O trabalho pode ser desenvolvido em qualquer etapa de ensino, e sempre digo que é preciso que nós, professores, possamos dar o primeiro passo para iniciar um trabalho mão na massa, permitindo-se aprender com os estudantes. Outra forma é conceber um espaço que seja acolhedor à aprendizagem, com reorganização de mobiliário, que contemple as habilidades socioemocionais e socioemocionais híbridas. E que envolva as metodologias ativas e suas modalidades, que vão desde a resolução de problemas, aprendizagem baseada em projeto, sala de aula invertida, ao ensino híbrido. Isso tudo deve envolver o território educativo.
Que perspectivas vê para a educação no Brasil em 2021?
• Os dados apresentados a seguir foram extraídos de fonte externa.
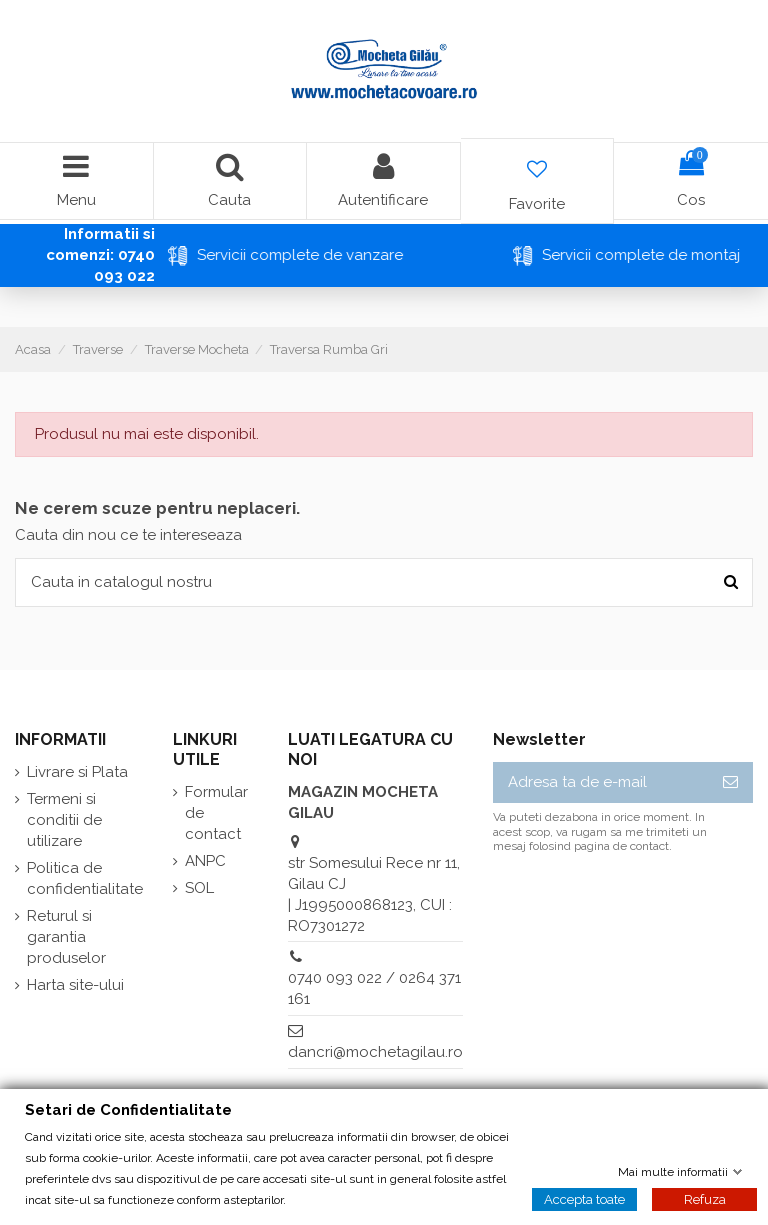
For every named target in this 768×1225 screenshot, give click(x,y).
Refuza (705, 1198)
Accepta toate (584, 1198)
Teremos grandes desafios na educação em 2021, como recuperar a aprendizagem, cuidar da evasão escolar, reduzir as desigualdades sociais e tecer novos caminhos à transformação da educação. Um dos caminhos para 2021 será o ensino híbrido, em que será necessário, em dois cenários, em uma possível retomada gradual das aulas, mesclar o ambiente presencial com o remoto. E, em um segundo momento, recuperar a aprendizagem, sendo necessário garantir plataformas e tecnologias adequadas, trilhas formativas, formação docente, integração e articulação de conteúdos, investimento em conectividade e equipamentos, maneiras de engajar os estudantes e maneiras de fugir do modelo de ensino expositivo.
Proteger o planeta
Segundo a Organização das Nações Unidas (ONU), os 17 Objetivos de Desenvolvimento Sustentável são um apelo global à ação para acabar com a pobreza, proteger o meio ambiente e o clima, e garantir que as pessoas, em todos os lugares, possam desfrutar de paz e de prosperidade. Eles integram a Agenda 2030 no Brasil, plano de ação elaborado em conjunto por líderes mundiais em 2015, durante reunião na sede da ONU, em Nova York.